## Zu bearbeitende Aufgaben
**A.** Beantworten Sie anhand des Textauszugs über die Schulden Wuppertals diese Fragen:
(i) Seit wann ist die Stadt Wuppertal überschuldet?
(ii) Wie hoch sind die Schulden der Stadt?
(iii) Zu welchen Konditionen darf sich die Stadt zurzeit frisches Geld beschaffen?
**B.** Führen Sie den Text über die Schulden Wuppertals und den Vergleich mit Griechenland im Anschluss an seinen letzten Satz weiter.

Offen gesagt Wir Griechen: Warum jede Pleite bitter ist
Raus aus der Schuldenfalle! Wie schwierig das ist, wird seit Jahren eindrucksvoll von der EU im Sündenfall Griechenland demonstriert. In einem europäischen Finanzsystem, das selbst die Experten kaum noch verstehen, geht es mit jeder weiteren Rettungsaktion und Finanzspritze mit Griechenland abwärts.
Von Finanzspritzen lebt auch Wuppertal und teilt mehr Sorgen mit den Griechen, als man denkt. Die Stadt ist seit Ende des vergangenen Jahres überschuldet.
Alle Immobilien und Kunstschätze aus dem städtischen Besitz würden nicht ausreichen, um die Schulden von mehr als zwei Milliarden auszugleichen. Wuppertal gehört den Banken, und die hätten eigentlich allen Grund, der Stadt den Geldhahn zuzudrehen. Doch das wird nicht geschehen. Ganz im Gegenteil, die Stadt darf sich zurzeit zu sehr günstigen Konditionen frisches Geld beschaffen und bezahlt niedrigere Zinssätze als jemals zuvor. Davon können die Griechen nur träumen. Pleite und doch nicht pleite — wie geht denn das? Wir Wuppertaler haben wenig Grund, mit dem Finger auf die Griechen zu zeigen.

## Bereitgestellte Angaben

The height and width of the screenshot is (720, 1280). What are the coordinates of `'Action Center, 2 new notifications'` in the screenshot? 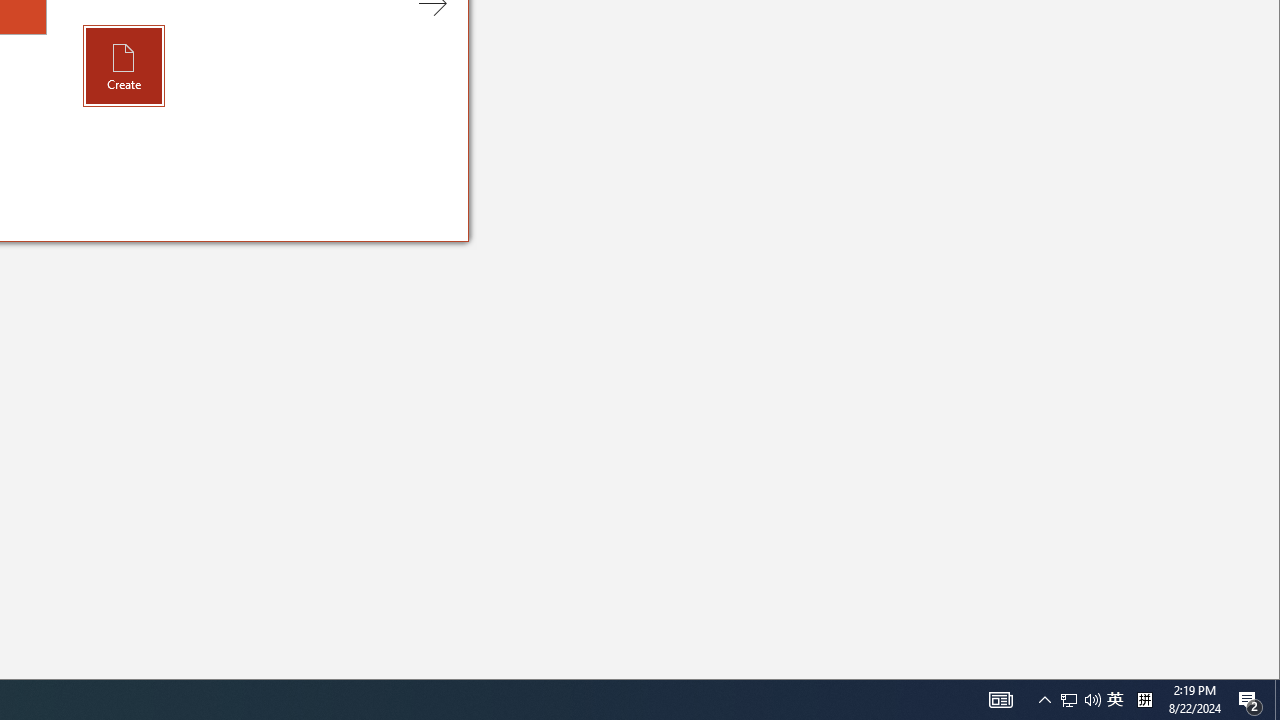 It's located at (1250, 698).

## Lösungen je Aufgabe
**A.**
(i) Seit Ende des vergangenen Jahres.
(ii) Mehr als zwei Milliarden.
(iii) Zu sehr günstigen Konditionen, mit niedrigeren Zinssätzen als jemals zuvor.

**B.**
Dass wir in einer Stadt leben, die ihre Verwaltungsmitarbeiter bezahlen kann und Sozialhilfe leistet, ist so selbstverständlich nicht. Das geht nur, weil das Land NRW und der Bund hinter den armen Städten stehen. Der Stärkungspakt des Landes NRW, aus dem Wuppertal bis 2017 pro Jahr 60 Millionen Euro erhält, sowie die Hilfen des Bundes sind nicht allein lebenserhaltende Finanzspritzen, sondern dienen auch als Beruhigungsmittel für die Finanzmärkte. Die klare Botschaft lautet: Im Falle eines Falles steht die Bundesrepublik für alle Schulden der Städte gerade.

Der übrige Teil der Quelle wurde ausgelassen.